▶ _Written problem_
Return every one of the rows below word for word, with no changes.

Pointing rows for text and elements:
-.-.-

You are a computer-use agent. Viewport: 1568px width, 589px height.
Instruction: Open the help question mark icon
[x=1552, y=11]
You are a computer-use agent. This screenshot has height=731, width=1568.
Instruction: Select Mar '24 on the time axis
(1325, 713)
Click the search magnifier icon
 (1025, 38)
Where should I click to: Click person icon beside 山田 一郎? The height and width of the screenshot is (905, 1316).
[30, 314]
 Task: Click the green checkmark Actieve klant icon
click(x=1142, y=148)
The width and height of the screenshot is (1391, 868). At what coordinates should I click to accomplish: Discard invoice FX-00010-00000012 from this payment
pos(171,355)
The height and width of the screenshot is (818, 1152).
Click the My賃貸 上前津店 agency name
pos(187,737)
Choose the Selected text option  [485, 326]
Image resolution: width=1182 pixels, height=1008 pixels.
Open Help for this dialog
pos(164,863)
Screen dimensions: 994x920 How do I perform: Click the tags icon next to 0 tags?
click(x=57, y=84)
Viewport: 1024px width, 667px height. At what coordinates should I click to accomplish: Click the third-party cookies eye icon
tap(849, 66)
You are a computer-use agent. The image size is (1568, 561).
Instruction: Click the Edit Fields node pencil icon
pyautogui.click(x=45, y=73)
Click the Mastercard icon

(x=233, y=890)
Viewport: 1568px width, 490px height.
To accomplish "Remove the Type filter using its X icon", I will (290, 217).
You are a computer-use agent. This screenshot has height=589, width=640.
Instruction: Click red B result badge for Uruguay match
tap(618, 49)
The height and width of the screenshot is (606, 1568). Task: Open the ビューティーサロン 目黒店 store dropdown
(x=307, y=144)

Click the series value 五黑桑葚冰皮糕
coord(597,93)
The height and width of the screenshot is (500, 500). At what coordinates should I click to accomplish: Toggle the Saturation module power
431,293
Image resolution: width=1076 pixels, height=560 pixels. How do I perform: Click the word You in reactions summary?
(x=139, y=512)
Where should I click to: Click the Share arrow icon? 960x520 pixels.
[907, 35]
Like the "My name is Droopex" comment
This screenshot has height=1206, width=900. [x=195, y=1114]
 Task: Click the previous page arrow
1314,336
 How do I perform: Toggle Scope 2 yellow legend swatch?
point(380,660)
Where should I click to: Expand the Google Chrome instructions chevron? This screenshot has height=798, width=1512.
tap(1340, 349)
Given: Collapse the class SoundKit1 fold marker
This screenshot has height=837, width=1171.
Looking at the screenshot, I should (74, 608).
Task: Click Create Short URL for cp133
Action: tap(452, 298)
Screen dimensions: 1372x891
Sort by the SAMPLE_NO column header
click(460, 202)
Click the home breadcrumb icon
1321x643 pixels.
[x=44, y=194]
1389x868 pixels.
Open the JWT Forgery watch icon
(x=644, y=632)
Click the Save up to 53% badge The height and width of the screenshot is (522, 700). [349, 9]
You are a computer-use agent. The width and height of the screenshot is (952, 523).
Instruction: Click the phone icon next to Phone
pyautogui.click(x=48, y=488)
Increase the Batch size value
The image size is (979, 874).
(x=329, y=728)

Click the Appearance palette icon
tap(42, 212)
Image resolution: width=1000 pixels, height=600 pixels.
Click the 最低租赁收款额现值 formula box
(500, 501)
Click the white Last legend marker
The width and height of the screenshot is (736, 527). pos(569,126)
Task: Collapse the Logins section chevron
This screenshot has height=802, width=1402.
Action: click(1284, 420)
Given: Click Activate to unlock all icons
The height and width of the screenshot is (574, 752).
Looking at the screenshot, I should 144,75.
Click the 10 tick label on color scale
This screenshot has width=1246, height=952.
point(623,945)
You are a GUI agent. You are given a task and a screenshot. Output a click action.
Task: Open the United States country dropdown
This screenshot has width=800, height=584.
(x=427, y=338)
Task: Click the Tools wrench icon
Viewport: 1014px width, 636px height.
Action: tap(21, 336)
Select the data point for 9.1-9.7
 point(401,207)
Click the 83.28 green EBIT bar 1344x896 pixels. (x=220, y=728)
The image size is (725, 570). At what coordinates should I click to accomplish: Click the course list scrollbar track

-.-.-

▶ _The response_
You are a computer-use agent. Viewport: 1568px width, 589px height.
Instruction: Open the help question mark icon
[x=1552, y=11]
You are a computer-use agent. This screenshot has height=731, width=1568.
Instruction: Select Mar '24 on the time axis
(1325, 713)
Click the search magnifier icon
 (1025, 38)
Where should I click to: Click person icon beside 山田 一郎? The height and width of the screenshot is (905, 1316).
[30, 314]
 Task: Click the green checkmark Actieve klant icon
click(x=1142, y=148)
The width and height of the screenshot is (1391, 868). At what coordinates should I click to accomplish: Discard invoice FX-00010-00000012 from this payment
pos(171,355)
The height and width of the screenshot is (818, 1152).
Click the My賃貸 上前津店 agency name
pos(187,737)
Choose the Selected text option  [485, 326]
Image resolution: width=1182 pixels, height=1008 pixels.
Open Help for this dialog
pos(164,863)
Screen dimensions: 994x920 How do I perform: Click the tags icon next to 0 tags?
click(x=57, y=84)
Viewport: 1024px width, 667px height. At what coordinates should I click to accomplish: Click the third-party cookies eye icon
tap(849, 66)
You are a computer-use agent. The image size is (1568, 561).
Instruction: Click the Edit Fields node pencil icon
pyautogui.click(x=45, y=73)
Click the Mastercard icon

(x=233, y=890)
Viewport: 1568px width, 490px height.
To accomplish "Remove the Type filter using its X icon", I will (290, 217).
You are a computer-use agent. This screenshot has height=589, width=640.
Instruction: Click red B result badge for Uruguay match
tap(618, 49)
The height and width of the screenshot is (606, 1568). Task: Open the ビューティーサロン 目黒店 store dropdown
(x=307, y=144)

Click the series value 五黑桑葚冰皮糕
coord(597,93)
The height and width of the screenshot is (500, 500). At what coordinates should I click to accomplish: Toggle the Saturation module power
431,293
Image resolution: width=1076 pixels, height=560 pixels. How do I perform: Click the word You in reactions summary?
(x=139, y=512)
Where should I click to: Click the Share arrow icon? 960x520 pixels.
[907, 35]
Like the "My name is Droopex" comment
This screenshot has height=1206, width=900. [x=195, y=1114]
 Task: Click the previous page arrow
1314,336
 How do I perform: Toggle Scope 2 yellow legend swatch?
point(380,660)
Where should I click to: Expand the Google Chrome instructions chevron? This screenshot has height=798, width=1512.
tap(1340, 349)
Given: Collapse the class SoundKit1 fold marker
This screenshot has height=837, width=1171.
Looking at the screenshot, I should (74, 608).
Task: Click Create Short URL for cp133
Action: tap(452, 298)
Screen dimensions: 1372x891
Sort by the SAMPLE_NO column header
click(460, 202)
Click the home breadcrumb icon
1321x643 pixels.
[x=44, y=194]
1389x868 pixels.
Open the JWT Forgery watch icon
(x=644, y=632)
Click the Save up to 53% badge The height and width of the screenshot is (522, 700). [349, 9]
You are a computer-use agent. The width and height of the screenshot is (952, 523).
Instruction: Click the phone icon next to Phone
pyautogui.click(x=48, y=488)
Increase the Batch size value
The image size is (979, 874).
(x=329, y=728)

Click the Appearance palette icon
tap(42, 212)
Image resolution: width=1000 pixels, height=600 pixels.
Click the 最低租赁收款额现值 formula box
(500, 501)
Click the white Last legend marker
The width and height of the screenshot is (736, 527). pos(569,126)
Task: Collapse the Logins section chevron
This screenshot has height=802, width=1402.
Action: click(1284, 420)
Given: Click Activate to unlock all icons
The height and width of the screenshot is (574, 752).
Looking at the screenshot, I should 144,75.
Click the 10 tick label on color scale
This screenshot has width=1246, height=952.
point(623,945)
You are a GUI agent. You are given a task and a screenshot. Output a click action.
Task: Open the United States country dropdown
This screenshot has width=800, height=584.
(x=427, y=338)
Task: Click the Tools wrench icon
Viewport: 1014px width, 636px height.
Action: tap(21, 336)
Select the data point for 9.1-9.7
 point(401,207)
Click the 83.28 green EBIT bar 1344x896 pixels. (x=220, y=728)
The image size is (725, 570). At what coordinates should I click to accomplish: Click the course list scrollbar track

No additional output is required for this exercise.